**Action item**
If a record holds a picture, skip the picture but print everything else exactly.
Information shown below:
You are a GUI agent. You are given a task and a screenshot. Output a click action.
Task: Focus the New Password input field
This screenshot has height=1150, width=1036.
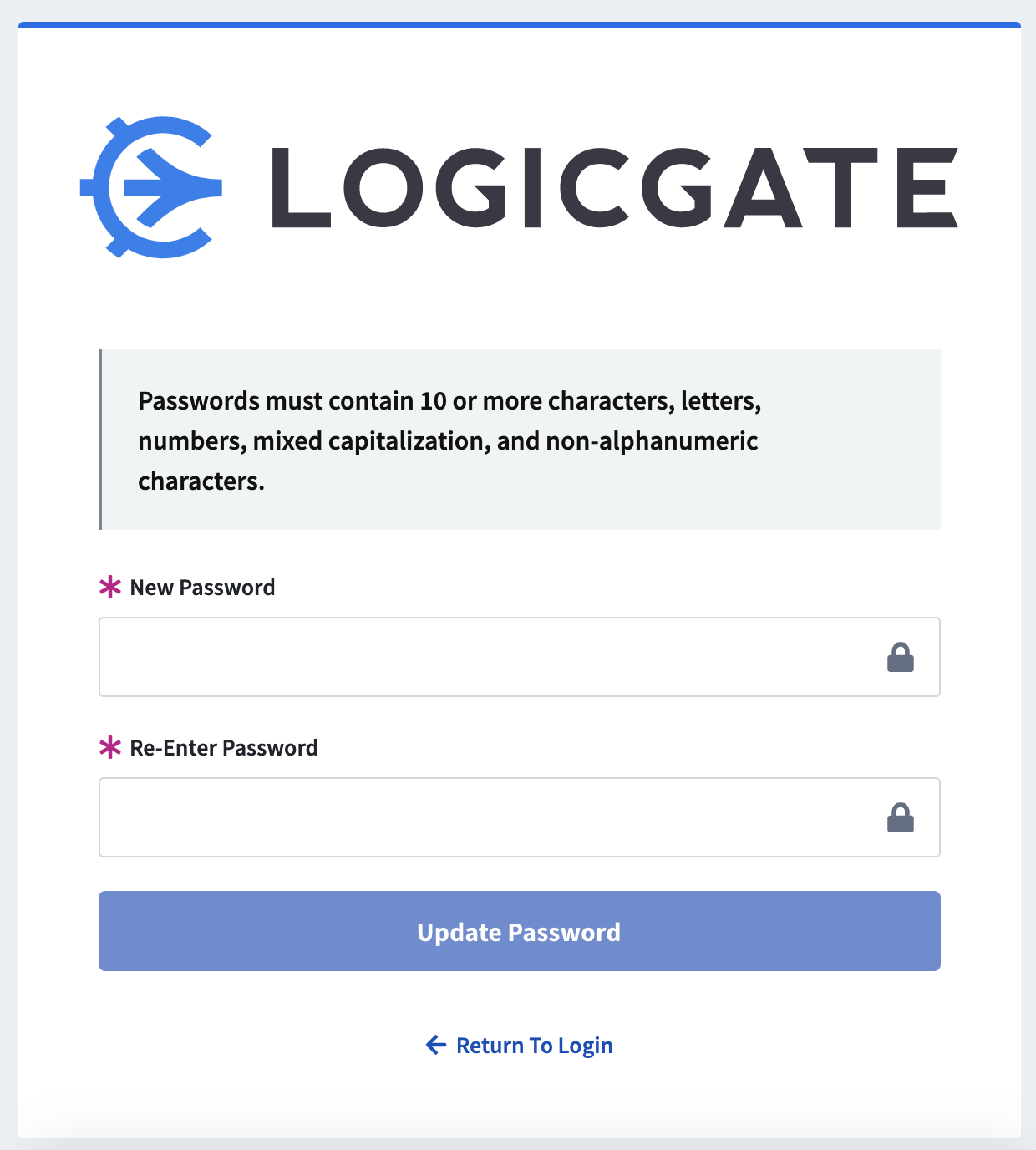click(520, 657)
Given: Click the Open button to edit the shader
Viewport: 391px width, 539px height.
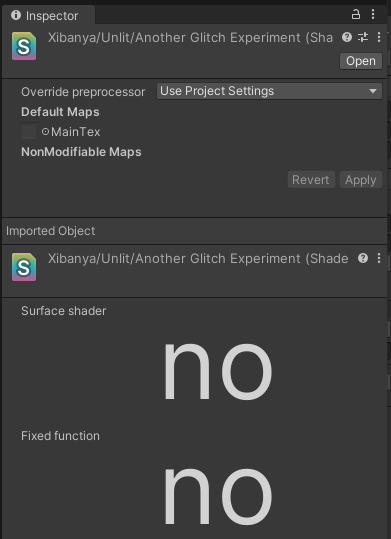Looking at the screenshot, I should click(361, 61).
End of Information shown.
**Task output**
You are a GUI agent. You are given a task and a screenshot. Output a click action.
Task: Focus the New Password input field
This screenshot has height=1150, width=1036.
click(520, 657)
Given: Click the Open button to edit the shader
Viewport: 391px width, 539px height.
Looking at the screenshot, I should click(361, 61).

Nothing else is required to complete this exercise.